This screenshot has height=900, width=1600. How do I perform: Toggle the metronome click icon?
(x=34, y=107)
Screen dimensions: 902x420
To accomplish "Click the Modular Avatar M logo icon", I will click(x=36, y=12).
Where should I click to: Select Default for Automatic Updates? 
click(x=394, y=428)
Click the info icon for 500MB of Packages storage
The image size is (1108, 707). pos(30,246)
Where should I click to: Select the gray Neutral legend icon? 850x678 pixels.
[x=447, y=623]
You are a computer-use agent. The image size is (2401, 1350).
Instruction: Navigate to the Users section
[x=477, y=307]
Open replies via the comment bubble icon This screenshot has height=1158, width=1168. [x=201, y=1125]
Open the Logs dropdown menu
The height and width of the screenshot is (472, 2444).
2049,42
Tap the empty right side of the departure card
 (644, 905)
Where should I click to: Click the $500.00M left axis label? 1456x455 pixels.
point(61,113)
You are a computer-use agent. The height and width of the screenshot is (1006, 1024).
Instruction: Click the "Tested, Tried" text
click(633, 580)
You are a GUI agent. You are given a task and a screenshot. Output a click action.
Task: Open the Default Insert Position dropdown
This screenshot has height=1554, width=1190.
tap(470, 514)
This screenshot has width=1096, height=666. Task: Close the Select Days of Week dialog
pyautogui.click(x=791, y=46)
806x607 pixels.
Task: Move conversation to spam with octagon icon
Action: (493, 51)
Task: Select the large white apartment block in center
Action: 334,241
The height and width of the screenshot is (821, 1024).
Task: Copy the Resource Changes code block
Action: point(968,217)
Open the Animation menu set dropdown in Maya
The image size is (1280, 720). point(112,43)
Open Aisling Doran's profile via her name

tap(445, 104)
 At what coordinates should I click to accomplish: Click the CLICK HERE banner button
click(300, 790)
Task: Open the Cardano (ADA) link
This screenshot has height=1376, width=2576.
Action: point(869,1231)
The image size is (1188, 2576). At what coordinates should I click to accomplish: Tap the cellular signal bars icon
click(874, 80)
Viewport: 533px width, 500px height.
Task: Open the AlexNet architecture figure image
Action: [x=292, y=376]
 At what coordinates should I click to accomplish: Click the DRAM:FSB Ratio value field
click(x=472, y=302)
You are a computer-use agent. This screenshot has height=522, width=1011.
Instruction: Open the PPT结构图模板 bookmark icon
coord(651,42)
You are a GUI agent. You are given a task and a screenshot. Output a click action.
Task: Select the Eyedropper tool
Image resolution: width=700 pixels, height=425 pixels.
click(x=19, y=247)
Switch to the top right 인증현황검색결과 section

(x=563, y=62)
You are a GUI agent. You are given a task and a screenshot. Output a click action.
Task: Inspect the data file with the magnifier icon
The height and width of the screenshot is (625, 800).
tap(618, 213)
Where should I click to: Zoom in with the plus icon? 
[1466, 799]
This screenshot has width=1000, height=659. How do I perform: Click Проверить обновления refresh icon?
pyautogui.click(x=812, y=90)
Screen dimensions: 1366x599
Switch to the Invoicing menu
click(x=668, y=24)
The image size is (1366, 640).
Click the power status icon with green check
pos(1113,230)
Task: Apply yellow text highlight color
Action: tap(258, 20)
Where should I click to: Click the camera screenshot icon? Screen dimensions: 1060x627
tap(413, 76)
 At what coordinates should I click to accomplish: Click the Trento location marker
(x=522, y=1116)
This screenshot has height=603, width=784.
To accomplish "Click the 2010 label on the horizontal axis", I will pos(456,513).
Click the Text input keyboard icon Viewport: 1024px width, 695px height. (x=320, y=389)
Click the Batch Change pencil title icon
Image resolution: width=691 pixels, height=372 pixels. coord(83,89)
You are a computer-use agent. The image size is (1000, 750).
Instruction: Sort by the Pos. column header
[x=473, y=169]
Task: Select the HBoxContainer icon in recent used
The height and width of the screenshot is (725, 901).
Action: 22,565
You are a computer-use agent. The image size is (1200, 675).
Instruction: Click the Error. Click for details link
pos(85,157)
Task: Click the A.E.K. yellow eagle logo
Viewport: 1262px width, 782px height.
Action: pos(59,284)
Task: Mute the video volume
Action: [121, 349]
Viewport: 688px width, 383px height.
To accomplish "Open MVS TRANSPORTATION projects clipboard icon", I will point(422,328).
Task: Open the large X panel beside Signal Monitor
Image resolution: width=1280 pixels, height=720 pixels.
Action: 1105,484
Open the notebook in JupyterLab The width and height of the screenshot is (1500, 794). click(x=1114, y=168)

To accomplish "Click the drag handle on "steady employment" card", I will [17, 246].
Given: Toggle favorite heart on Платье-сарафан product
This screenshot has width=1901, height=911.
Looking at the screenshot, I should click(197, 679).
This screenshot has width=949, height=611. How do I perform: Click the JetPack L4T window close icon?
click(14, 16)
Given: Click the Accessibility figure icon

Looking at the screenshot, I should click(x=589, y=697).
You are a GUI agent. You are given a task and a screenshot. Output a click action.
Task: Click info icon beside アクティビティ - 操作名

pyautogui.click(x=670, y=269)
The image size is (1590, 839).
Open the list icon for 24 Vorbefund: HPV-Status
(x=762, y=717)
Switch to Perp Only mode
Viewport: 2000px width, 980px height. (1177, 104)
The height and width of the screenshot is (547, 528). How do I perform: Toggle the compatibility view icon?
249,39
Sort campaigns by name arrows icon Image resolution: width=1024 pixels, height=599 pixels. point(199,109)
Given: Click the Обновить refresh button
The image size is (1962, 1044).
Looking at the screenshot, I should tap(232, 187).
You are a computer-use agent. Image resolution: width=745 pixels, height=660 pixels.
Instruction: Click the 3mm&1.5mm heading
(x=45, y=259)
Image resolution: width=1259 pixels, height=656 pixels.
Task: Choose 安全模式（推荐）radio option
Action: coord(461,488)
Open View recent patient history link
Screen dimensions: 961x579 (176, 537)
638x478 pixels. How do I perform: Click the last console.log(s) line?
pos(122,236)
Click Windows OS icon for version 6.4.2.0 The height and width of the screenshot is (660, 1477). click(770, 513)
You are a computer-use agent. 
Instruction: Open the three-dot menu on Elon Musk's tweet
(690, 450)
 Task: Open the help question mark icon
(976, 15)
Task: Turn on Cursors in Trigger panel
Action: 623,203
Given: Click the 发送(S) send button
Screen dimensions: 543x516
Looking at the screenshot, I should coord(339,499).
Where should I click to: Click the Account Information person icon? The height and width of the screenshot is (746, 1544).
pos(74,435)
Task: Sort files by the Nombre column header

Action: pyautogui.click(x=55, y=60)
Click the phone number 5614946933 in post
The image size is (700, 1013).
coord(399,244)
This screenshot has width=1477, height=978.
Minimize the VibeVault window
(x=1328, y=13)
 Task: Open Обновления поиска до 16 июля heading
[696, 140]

# Prompt:
Return every line of the material above exactly.

# Answer below:
This screenshot has height=900, width=1600. How do I perform: Toggle the metronome click icon?
(x=34, y=107)
Screen dimensions: 902x420
To accomplish "Click the Modular Avatar M logo icon", I will click(x=36, y=12).
Where should I click to: Select Default for Automatic Updates? 
click(x=394, y=428)
Click the info icon for 500MB of Packages storage
The image size is (1108, 707). pos(30,246)
Where should I click to: Select the gray Neutral legend icon? 850x678 pixels.
[x=447, y=623]
You are a computer-use agent. The image size is (2401, 1350).
Instruction: Navigate to the Users section
[x=477, y=307]
Open replies via the comment bubble icon This screenshot has height=1158, width=1168. [x=201, y=1125]
Open the Logs dropdown menu
The height and width of the screenshot is (472, 2444).
2049,42
Tap the empty right side of the departure card
 (644, 905)
Where should I click to: Click the $500.00M left axis label? 1456x455 pixels.
point(61,113)
You are a computer-use agent. The height and width of the screenshot is (1006, 1024).
Instruction: Click the "Tested, Tried" text
click(633, 580)
You are a GUI agent. You are given a task and a screenshot. Output a click action.
Task: Open the Default Insert Position dropdown
This screenshot has height=1554, width=1190.
tap(470, 514)
This screenshot has width=1096, height=666. Task: Close the Select Days of Week dialog
pyautogui.click(x=791, y=46)
806x607 pixels.
Task: Move conversation to spam with octagon icon
Action: (493, 51)
Task: Select the large white apartment block in center
Action: 334,241
The height and width of the screenshot is (821, 1024).
Task: Copy the Resource Changes code block
Action: point(968,217)
Open the Animation menu set dropdown in Maya
The image size is (1280, 720). point(112,43)
Open Aisling Doran's profile via her name

tap(445, 104)
 At what coordinates should I click to accomplish: Click the CLICK HERE banner button
click(300, 790)
Task: Open the Cardano (ADA) link
This screenshot has height=1376, width=2576.
Action: point(869,1231)
The image size is (1188, 2576). At what coordinates should I click to accomplish: Tap the cellular signal bars icon
click(874, 80)
Viewport: 533px width, 500px height.
Task: Open the AlexNet architecture figure image
Action: [x=292, y=376]
 At what coordinates should I click to accomplish: Click the DRAM:FSB Ratio value field
click(x=472, y=302)
You are a computer-use agent. This screenshot has height=522, width=1011.
Instruction: Open the PPT结构图模板 bookmark icon
coord(651,42)
You are a GUI agent. You are given a task and a screenshot. Output a click action.
Task: Select the Eyedropper tool
Image resolution: width=700 pixels, height=425 pixels.
click(x=19, y=247)
Switch to the top right 인증현황검색결과 section

(x=563, y=62)
You are a GUI agent. You are given a task and a screenshot. Output a click action.
Task: Inspect the data file with the magnifier icon
The height and width of the screenshot is (625, 800).
tap(618, 213)
Where should I click to: Zoom in with the plus icon? 
[1466, 799]
This screenshot has width=1000, height=659. How do I perform: Click Проверить обновления refresh icon?
pyautogui.click(x=812, y=90)
Screen dimensions: 1366x599
Switch to the Invoicing menu
click(x=668, y=24)
The image size is (1366, 640).
Click the power status icon with green check
pos(1113,230)
Task: Apply yellow text highlight color
Action: tap(258, 20)
Where should I click to: Click the camera screenshot icon? Screen dimensions: 1060x627
tap(413, 76)
 At what coordinates should I click to accomplish: Click the Trento location marker
(x=522, y=1116)
This screenshot has height=603, width=784.
To accomplish "Click the 2010 label on the horizontal axis", I will pos(456,513).
Click the Text input keyboard icon Viewport: 1024px width, 695px height. (x=320, y=389)
Click the Batch Change pencil title icon
Image resolution: width=691 pixels, height=372 pixels. coord(83,89)
You are a computer-use agent. The image size is (1000, 750).
Instruction: Sort by the Pos. column header
[x=473, y=169]
Task: Select the HBoxContainer icon in recent used
The height and width of the screenshot is (725, 901).
Action: 22,565
You are a computer-use agent. The image size is (1200, 675).
Instruction: Click the Error. Click for details link
pos(85,157)
Task: Click the A.E.K. yellow eagle logo
Viewport: 1262px width, 782px height.
Action: pos(59,284)
Task: Mute the video volume
Action: [121, 349]
Viewport: 688px width, 383px height.
To accomplish "Open MVS TRANSPORTATION projects clipboard icon", I will point(422,328).
Task: Open the large X panel beside Signal Monitor
Image resolution: width=1280 pixels, height=720 pixels.
Action: 1105,484
Open the notebook in JupyterLab The width and height of the screenshot is (1500, 794). click(x=1114, y=168)

To accomplish "Click the drag handle on "steady employment" card", I will [17, 246].
Given: Toggle favorite heart on Платье-сарафан product
This screenshot has width=1901, height=911.
Looking at the screenshot, I should click(197, 679).
This screenshot has width=949, height=611. How do I perform: Click the JetPack L4T window close icon?
click(14, 16)
Given: Click the Accessibility figure icon

Looking at the screenshot, I should click(x=589, y=697).
You are a GUI agent. You are given a task and a screenshot. Output a click action.
Task: Click info icon beside アクティビティ - 操作名

pyautogui.click(x=670, y=269)
The image size is (1590, 839).
Open the list icon for 24 Vorbefund: HPV-Status
(x=762, y=717)
Switch to Perp Only mode
Viewport: 2000px width, 980px height. (1177, 104)
The height and width of the screenshot is (547, 528). How do I perform: Toggle the compatibility view icon?
249,39
Sort campaigns by name arrows icon Image resolution: width=1024 pixels, height=599 pixels. point(199,109)
Given: Click the Обновить refresh button
The image size is (1962, 1044).
Looking at the screenshot, I should tap(232, 187).
You are a computer-use agent. Image resolution: width=745 pixels, height=660 pixels.
Instruction: Click the 3mm&1.5mm heading
(x=45, y=259)
Image resolution: width=1259 pixels, height=656 pixels.
Task: Choose 安全模式（推荐）radio option
Action: coord(461,488)
Open View recent patient history link
Screen dimensions: 961x579 (176, 537)
638x478 pixels. How do I perform: Click the last console.log(s) line?
pos(122,236)
Click Windows OS icon for version 6.4.2.0 The height and width of the screenshot is (660, 1477). click(770, 513)
You are a computer-use agent. 
Instruction: Open the three-dot menu on Elon Musk's tweet
(690, 450)
 Task: Open the help question mark icon
(976, 15)
Task: Turn on Cursors in Trigger panel
Action: 623,203
Given: Click the 发送(S) send button
Screen dimensions: 543x516
Looking at the screenshot, I should coord(339,499).
Where should I click to: Click the Account Information person icon? The height and width of the screenshot is (746, 1544).
pos(74,435)
Task: Sort files by the Nombre column header

Action: pyautogui.click(x=55, y=60)
Click the phone number 5614946933 in post
The image size is (700, 1013).
coord(399,244)
This screenshot has width=1477, height=978.
Minimize the VibeVault window
(x=1328, y=13)
 Task: Open Обновления поиска до 16 июля heading
[696, 140]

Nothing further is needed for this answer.